Они стали рядом: лейтенант в середине, круглолицый справа, в двух шагах от конвоира. Гауптшарфюрер обходил колонну, придерживая большой массивной ладонью пистолет. Сейчас должна была прозвучать команда: «Ма-аш!» Пленные тихо переговаривались, переступали с ноги на ногу. Стоял легкий гомонок, смешанный с чавканьем грязи под сапогами. Этим шумом и воспользовался лейтенант, задал круглолицему вопрос, давно мучивший пленных.
– Куда дели слепого?
– Их спроси… Немцев.
– Ты лучше знаешь.
Круглолицый поежился.
– Дели куда надо… Без света ведь все равно…
Прижал глазами лейтенант негодяя. Черными, злыми, ненавидящими. Прижал к земле, опустился тот, ниже вроде стал. И еще словом зажал:
– Тебя-то хоть накормили?
– Не смей…
Шагнули вдоль полотна. Почти по насыпи. Утопили ноги в размягшем песке. Поплыли сапогами. Тут прошипел круглолицый:
– Ты коммунист… Коммунист!
Никто, кроме лейтенанта, не уловил этого шипения. Как-то слилось оно с чавканьем глины, с шумом шагов, с ревом близких паровозов, со свистом пара и звоном буферов.

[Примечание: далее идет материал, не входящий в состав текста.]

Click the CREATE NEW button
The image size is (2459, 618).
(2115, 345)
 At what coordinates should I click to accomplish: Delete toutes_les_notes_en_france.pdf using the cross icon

Прошли мимо, почти мимо свежей могилы рябого. Засветлела желтой сыпучей горкой за рельсами, ближе к леску редкому. Все глянули на холмик. Кое-кто шапку приподнял, кто только рукой коснулся. Лейтенант коснулся – честь будто отдал.
Круглолицый тоже глянул. Просто. А может, и не просто. Глянул и отвернулся, ровно от свежей земли шел знобкий холодок.
– Ты, брат, коммунист, – снова сказал ему круглолицый. Теперь мягко, не утверждая, а вроде спрашивая.
Колонна стояла у ворот тюрьмы, что на Холодной горе, знаменитой старой тюрьмы Харькова. Она действительно поднималась несколько над ближними улицами, разрушенными бомбежкой. Серая, каменная тюрьма на Холодной горе.
Почему тюрьма? Зачем?
Когда-то на вышках с железными козырьками дежурили по наряду градоначальника солдаты. Сейчас оттуда выглядывали тупые рыла пулеметов. Холодная гора перешла в ведение СС. Появилась новая линия колючей проволоки, и над ней провода с током высокого напряжения.